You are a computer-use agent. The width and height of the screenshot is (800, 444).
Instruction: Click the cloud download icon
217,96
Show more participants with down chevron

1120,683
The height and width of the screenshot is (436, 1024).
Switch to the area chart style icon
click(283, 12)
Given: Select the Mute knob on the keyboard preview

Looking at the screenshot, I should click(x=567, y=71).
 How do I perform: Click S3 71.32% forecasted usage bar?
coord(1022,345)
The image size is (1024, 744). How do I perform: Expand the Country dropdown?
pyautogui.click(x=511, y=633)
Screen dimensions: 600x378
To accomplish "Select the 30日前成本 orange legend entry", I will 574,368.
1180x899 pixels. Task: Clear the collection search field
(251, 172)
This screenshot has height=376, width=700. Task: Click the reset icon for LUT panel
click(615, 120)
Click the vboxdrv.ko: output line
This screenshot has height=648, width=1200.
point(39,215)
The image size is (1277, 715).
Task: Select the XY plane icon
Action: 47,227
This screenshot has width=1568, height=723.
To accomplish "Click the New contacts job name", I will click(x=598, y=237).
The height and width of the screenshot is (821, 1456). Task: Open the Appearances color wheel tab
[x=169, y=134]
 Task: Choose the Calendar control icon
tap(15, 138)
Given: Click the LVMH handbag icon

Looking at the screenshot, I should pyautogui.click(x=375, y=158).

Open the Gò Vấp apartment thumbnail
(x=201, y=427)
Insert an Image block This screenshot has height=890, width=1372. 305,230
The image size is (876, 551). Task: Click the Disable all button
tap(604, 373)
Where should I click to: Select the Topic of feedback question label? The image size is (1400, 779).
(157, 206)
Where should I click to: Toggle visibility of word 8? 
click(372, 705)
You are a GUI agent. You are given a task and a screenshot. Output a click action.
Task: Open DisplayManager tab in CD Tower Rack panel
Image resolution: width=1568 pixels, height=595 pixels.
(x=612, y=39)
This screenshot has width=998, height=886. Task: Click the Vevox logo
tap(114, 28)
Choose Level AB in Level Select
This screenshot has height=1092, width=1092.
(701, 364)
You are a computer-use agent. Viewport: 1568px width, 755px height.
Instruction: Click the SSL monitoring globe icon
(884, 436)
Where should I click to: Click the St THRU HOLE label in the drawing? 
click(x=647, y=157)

◆ **REQUIREMENT**: For every line of the data above that contains "agent", copy that line.

◆ **WRITTEN RESPONSE**:
You are a computer-use agent. The width and height of the screenshot is (800, 444).
You are a GUI agent. You are given a task and a screenshot. Output a click action.
You are a computer-use agent. Viewport: 1568px width, 755px height.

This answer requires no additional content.